Os exemplos mais óbvios são as duas canções que Stephen Schwartz escreveu para “Wicked: For Good”. Não houve músicas novas em “Wicked” do ano passado, mas a expansão do segundo ato (de 45 minutos no palco para duas horas no novo filme) “nos deu a oportunidade de colocar na tela coisas que aconteceram fora do palco ou que estavam apenas implícitas”, diz Schwartz.

“The Girl in the Bubble”, cantada por Ariana Grande, “é o ponto de viragem de Glinda”, diz ele, “onde ela percebe que simplesmente não pode continuar se isolando da vida e das consequências do que as pessoas ao seu redor estão fazendo, e do que ela está aceitando. Pareceu muito importante reservar um tempo para que Glinda olhasse para seu próprio reflexo e decidisse que não pode mais viver com o que está vendo e que precisa fazer uma mudança.”

A outra música, “No Place Like Home”, de Cynthia Erivo, ajuda a preparar o final, enquanto Elphaba “faz um enorme sacrifício para tentar salvar Oz”, acrescenta Schwartz. “Sentimos que realmente queríamos entender o que isso custou a ela, o quanto ela amava sua terra natal e fazia parte dela, mesmo que isso não demonstrasse o mesmo amor por ela.”

Expressar emoções complicadas na música pode ser um desafio, diz Schwartz, admitindo que a canção de Elphaba “passou por muitas iterações. (Mas) as canções atingem o seu melhor quando são multifacetadas”.

Para o final de seis minutos de “Highest 2 Lowest”, o diretor Spike Lee procurou um novo e desconhecido cantor e compositor para “fazer um teste” para o executivo da gravadora Denzel Washington. Lee encontrou Aiyana-Lee, uma residente britânica de Los Angeles que luta para se estabelecer, no Instagram e entrou em contato diretamente com ela.

“Ele realmente queria que aquele momento fosse especial, algo que resumisse aquela jornada”, diz ela. “King David (personagem de Washington) está tentando se encontrar novamente e por que ele entrou na música em primeiro lugar. A música representava uma arte verdadeira e comovente, algo com o qual ele havia perdido contato há muito tempo.”
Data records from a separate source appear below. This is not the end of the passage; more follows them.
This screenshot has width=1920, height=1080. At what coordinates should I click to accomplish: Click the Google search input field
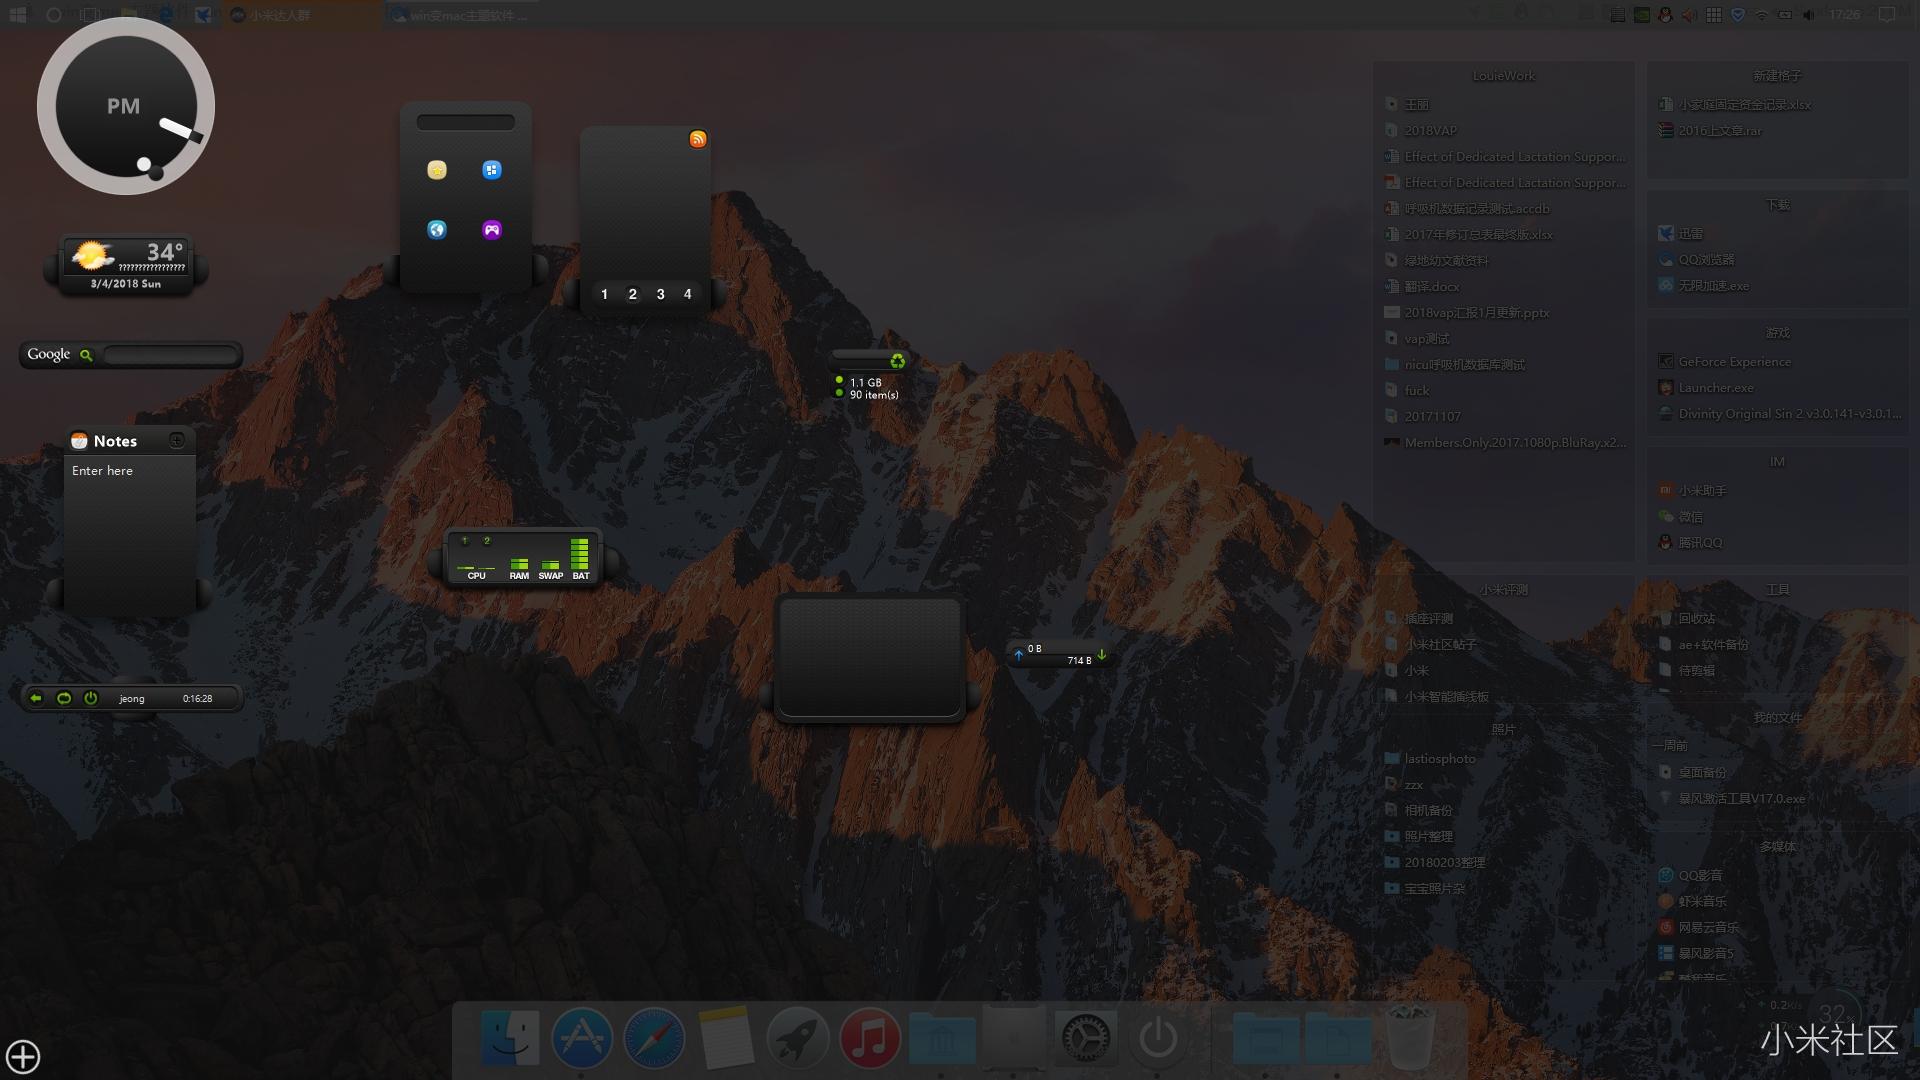(x=170, y=355)
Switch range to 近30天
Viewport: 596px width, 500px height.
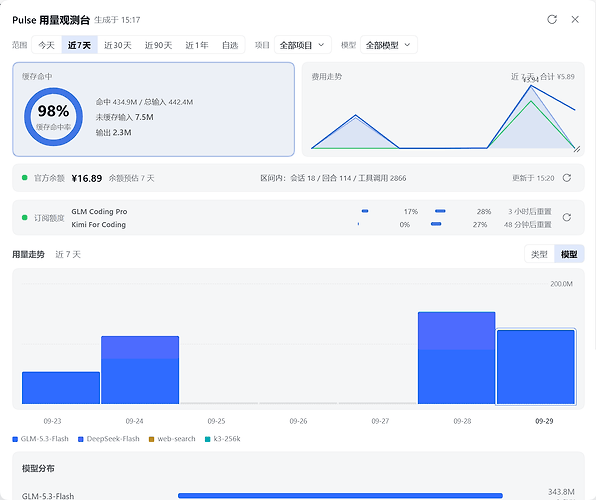(117, 45)
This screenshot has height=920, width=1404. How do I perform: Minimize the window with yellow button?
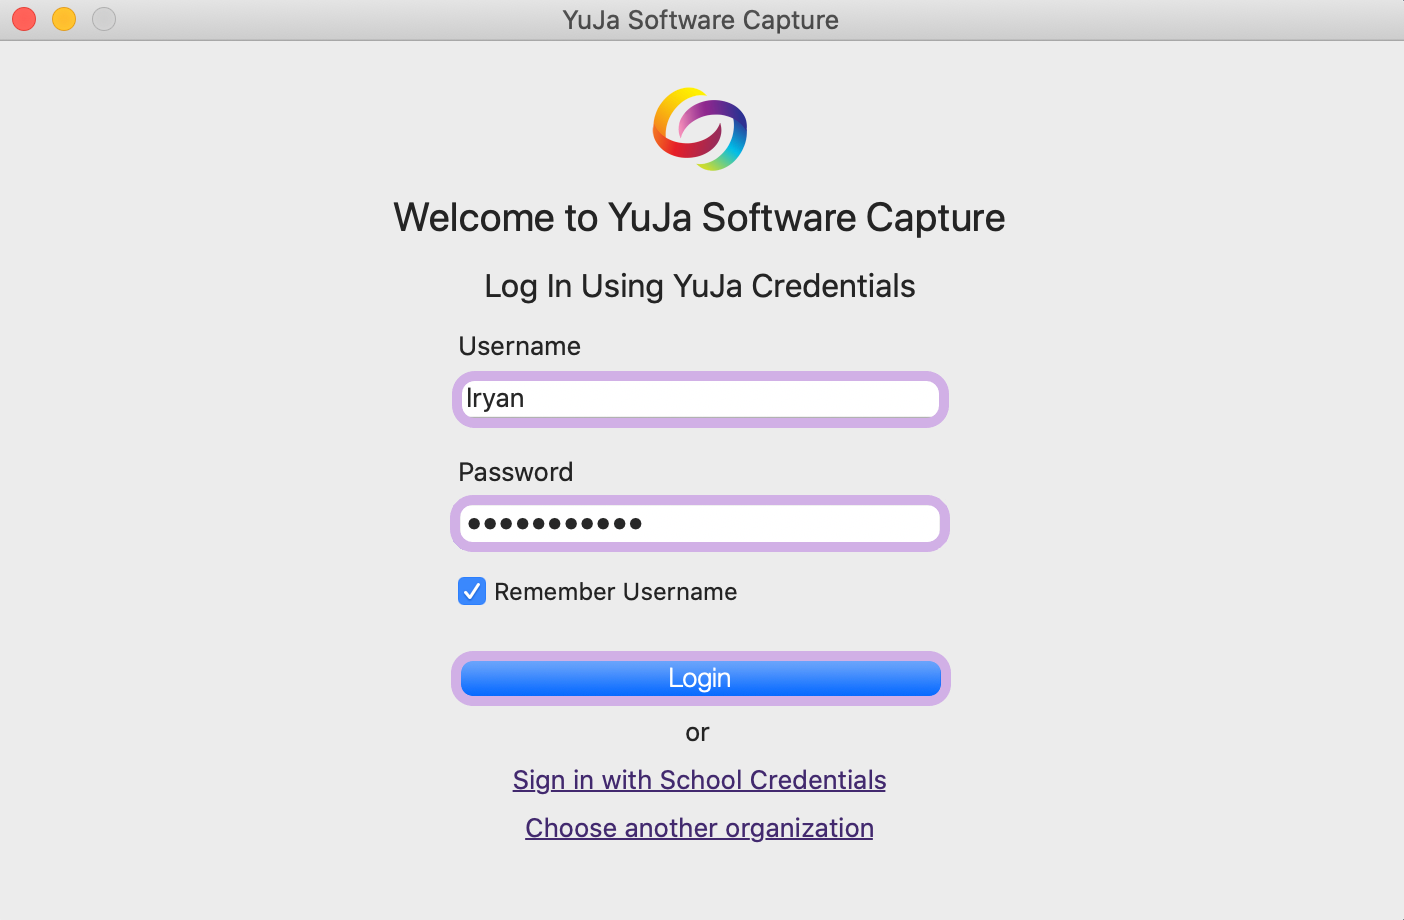click(64, 19)
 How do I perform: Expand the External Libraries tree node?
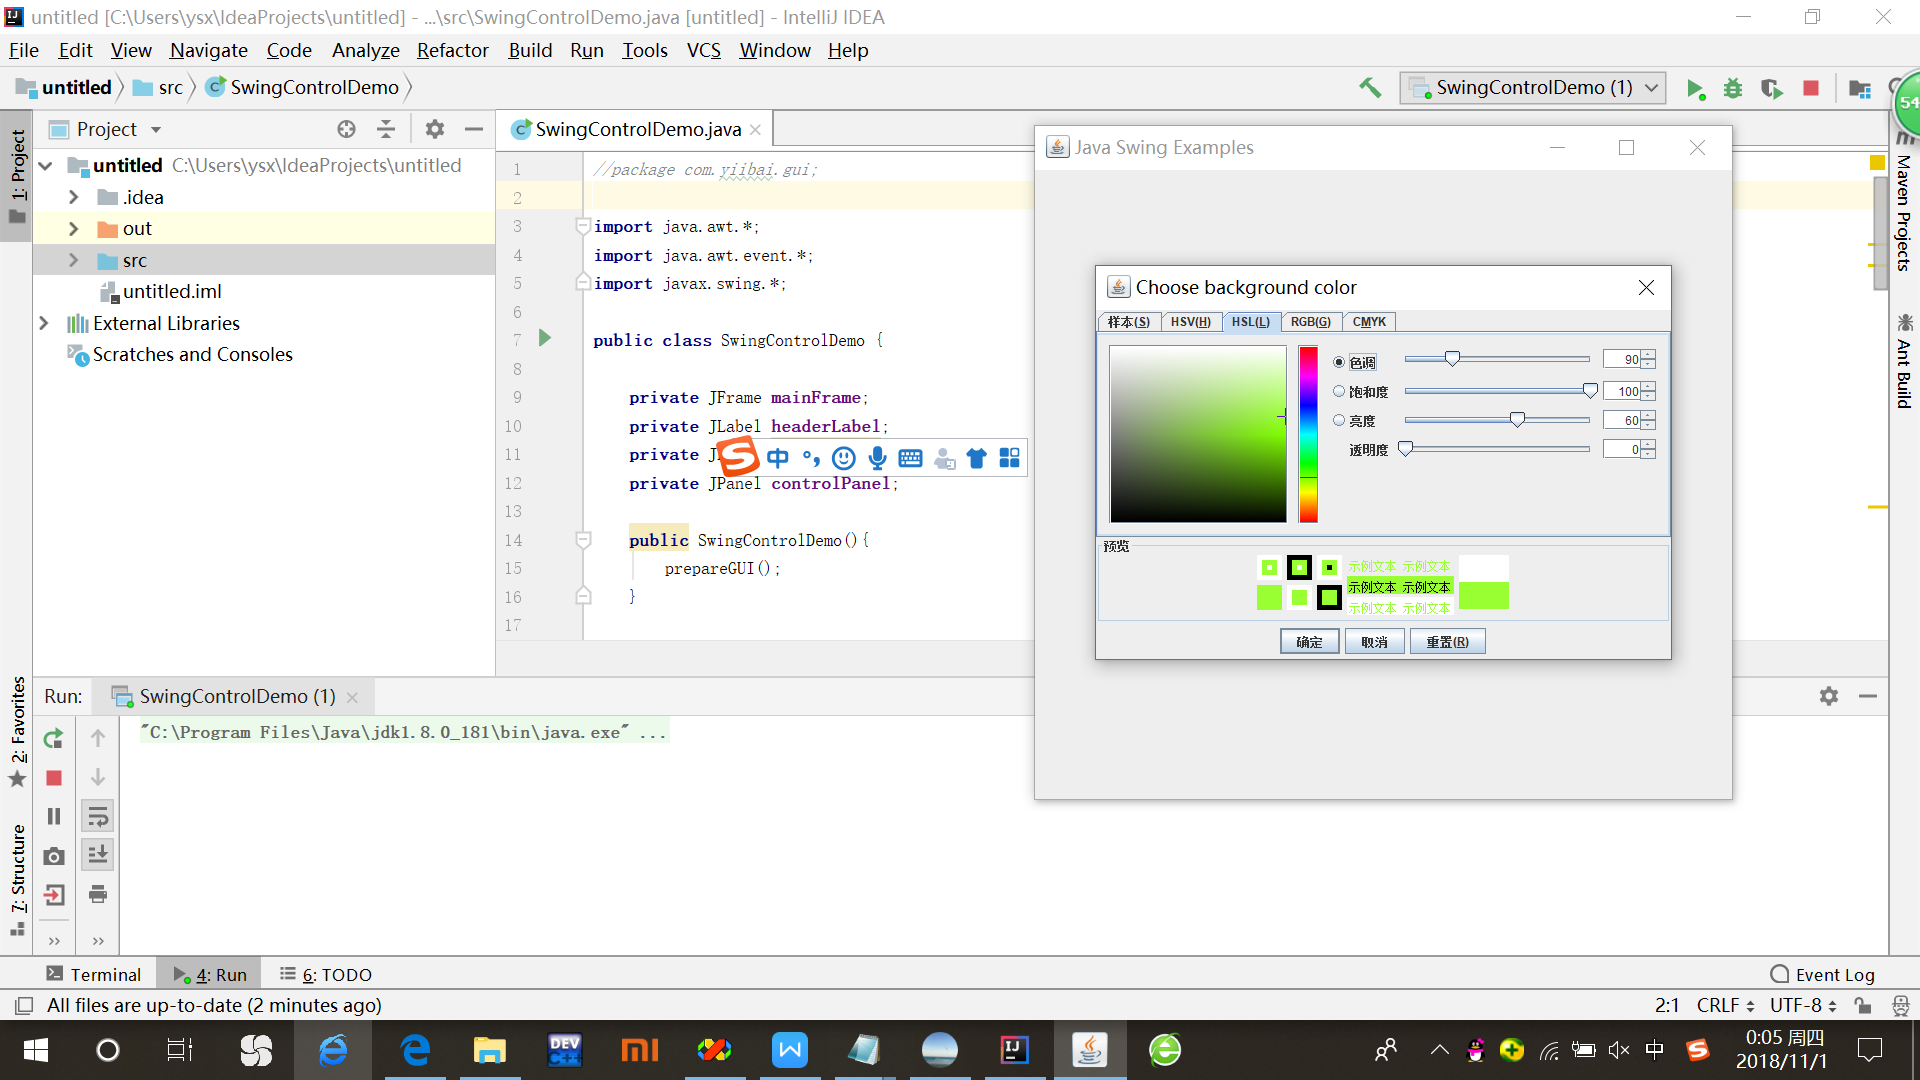(44, 323)
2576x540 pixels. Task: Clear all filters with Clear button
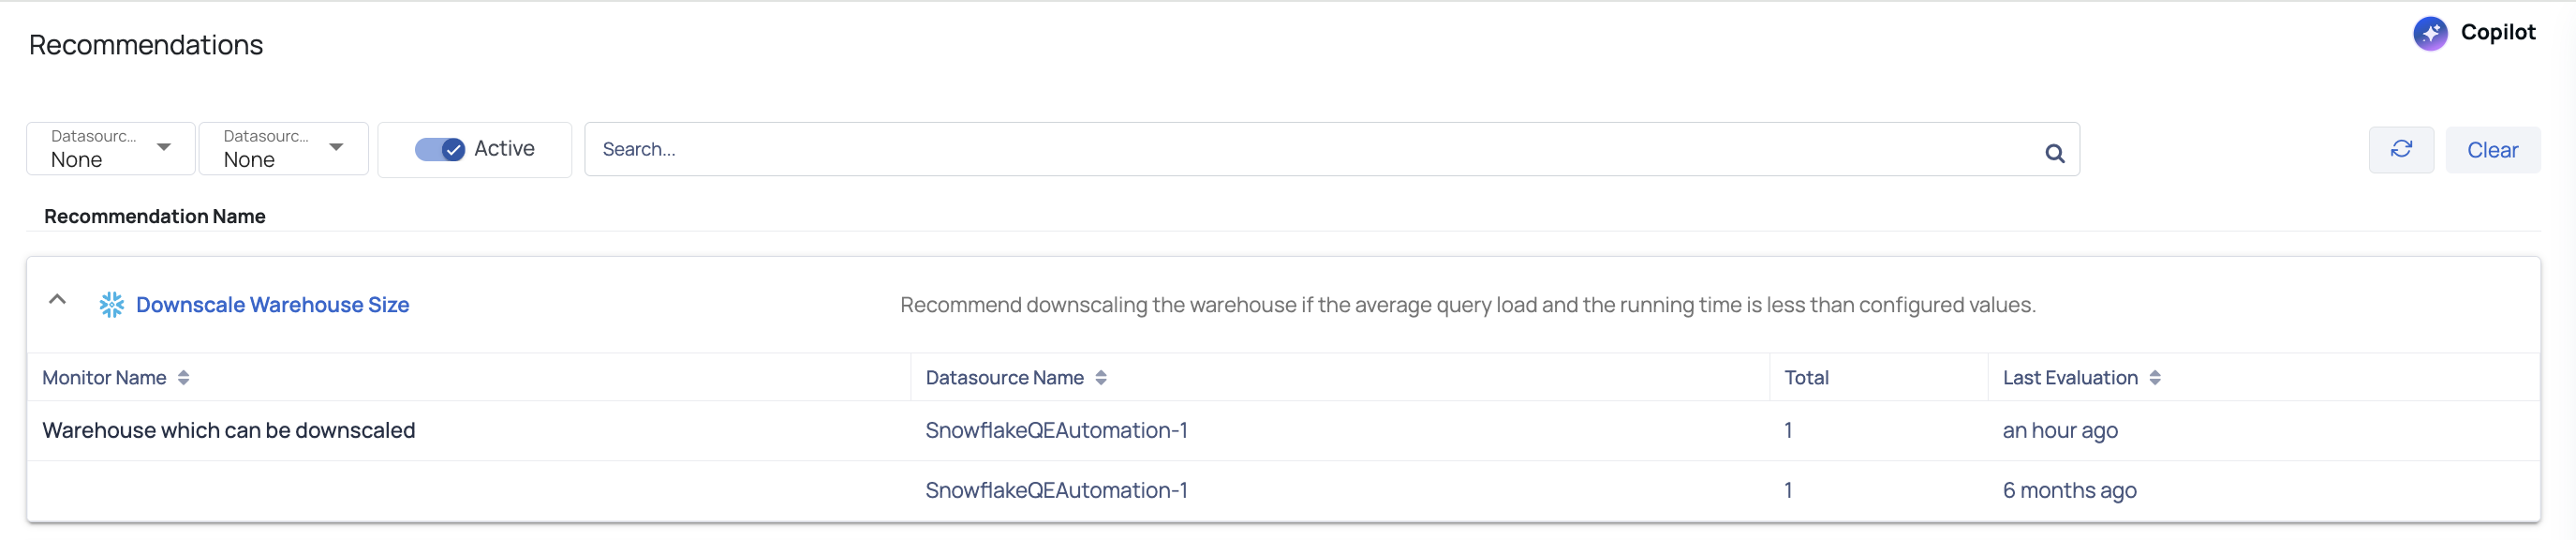2492,149
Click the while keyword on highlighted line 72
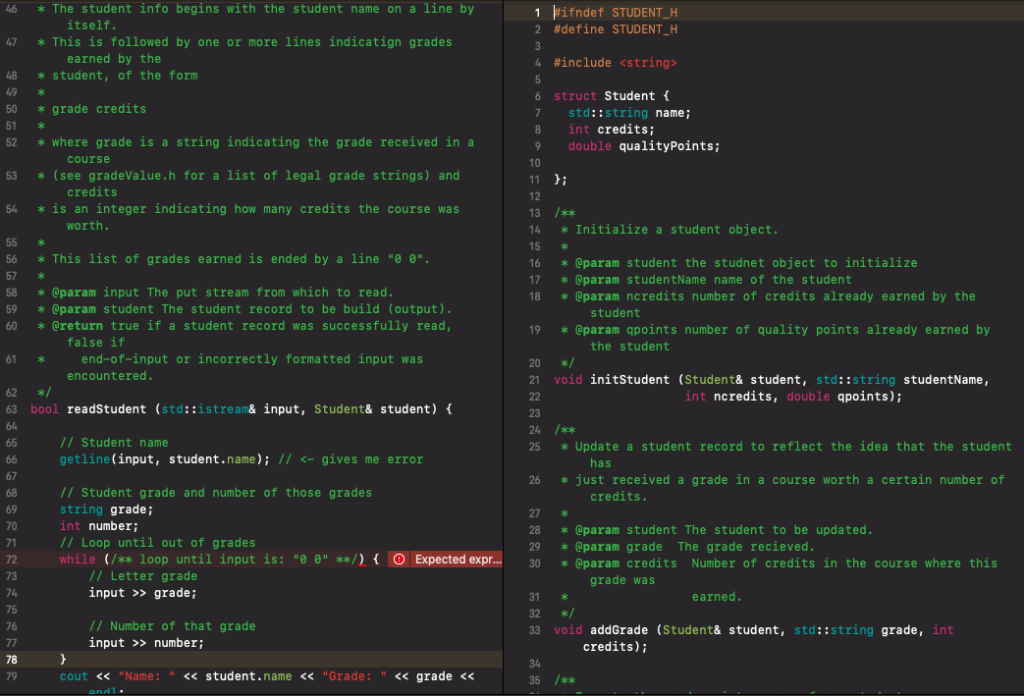The image size is (1024, 696). pyautogui.click(x=78, y=559)
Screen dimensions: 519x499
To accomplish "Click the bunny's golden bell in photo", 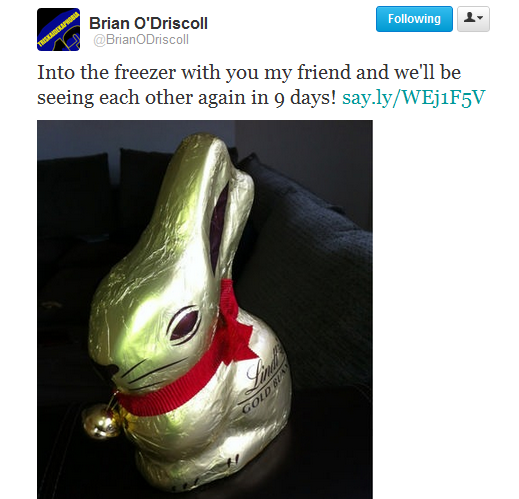I will 102,421.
Ela escreveu quase uma dúzia de canções antes de escolher aquela para o filme. “Spike e eu falávamos ao telefone todos os dias tentando resolver isso”, acrescenta ela. “Ele me encorajou a contar minha história e trazer minha experiência de vida para o papel e a música, então tudo o que estou dizendo é muito cru e real para mim.”

Em total contraste com Aiyana-Lee está a veterana Diane Warren, que acumulou 16 indicações ao Oscar ao longo de quase 40 anos como compositora de filmes (e ganhou um Oscar honorário em 2022 “por sua genialidade, generosidade e compromisso apaixonado com o poder da música no cinema”).

Ela escreveu “Dear Me” durante a produção de “Relentless”, um documentário sobre sua determinação obstinada em fazer da composição sua carreira e o sucesso que se seguiu. “A música salvou minha vida de várias maneiras”, diz Warren. “Não tive uma vida fácil enquanto crescia.

“Eu queria escrever uma música para aquela garota que estava sentada sozinha naquela sala e sentia que o mundo estava contra ela”, observa ela. “Eu queria escrever uma carta de amor para ela. Queria dizer: ‘Quer saber? Você não vê isso agora, não parece que vai ficar tudo bem, mas vai ficar.'”

Warren diz que é sua “música mais pessoal – mas aqui está a ironia: talvez seja minha música mais universal. Recebi mais respostas a essa música do que quase qualquer música que me lembre. Ela toca as pessoas”.